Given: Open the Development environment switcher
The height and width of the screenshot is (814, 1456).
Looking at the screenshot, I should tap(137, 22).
...
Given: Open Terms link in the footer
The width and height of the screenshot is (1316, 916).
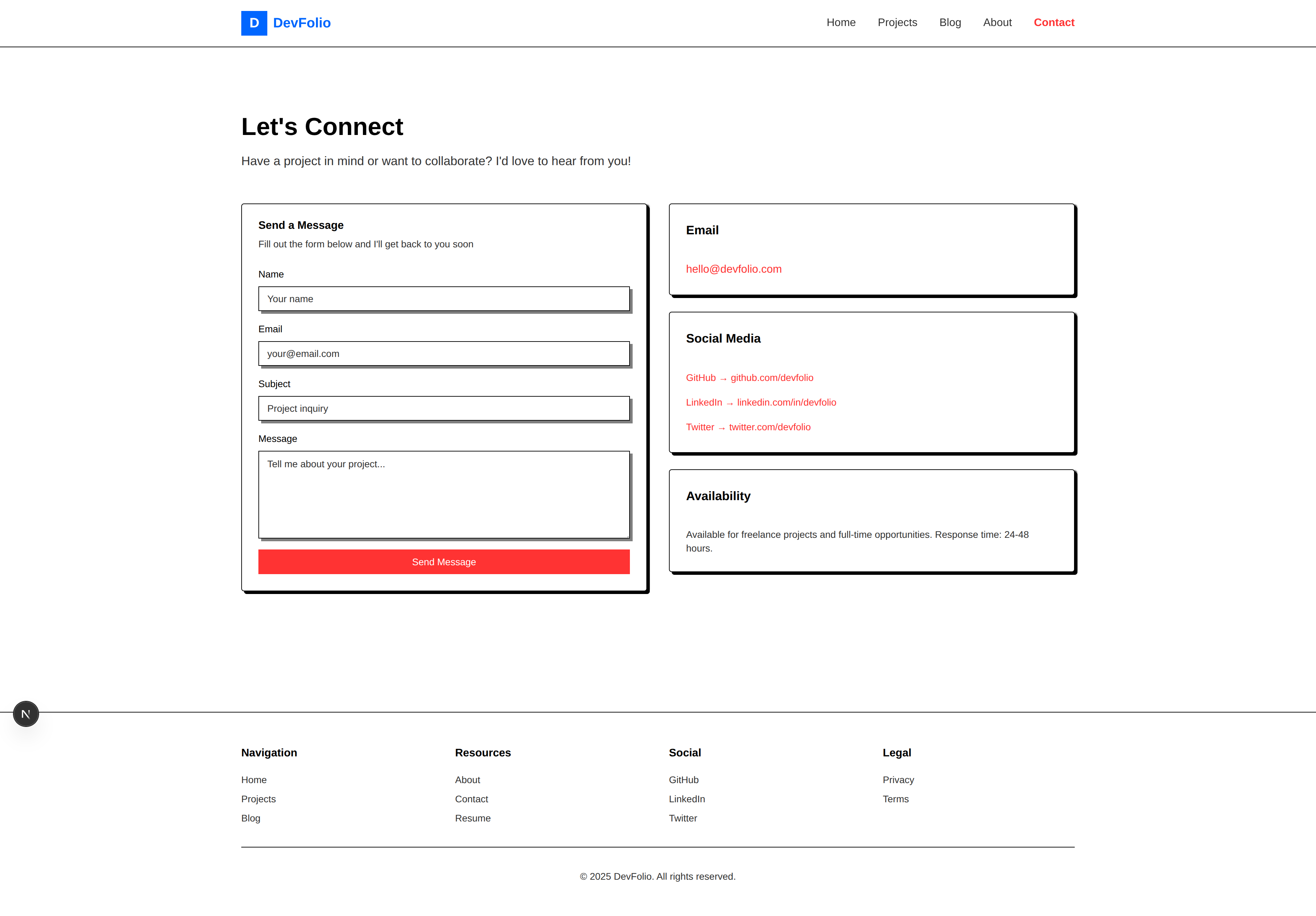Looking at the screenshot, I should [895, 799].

_Work instructions_.
Show all lines from the listing above in which "Given" appears.

_Exercise answer_.
Given: Open the Development environment switcher
Given: Open Terms link in the footer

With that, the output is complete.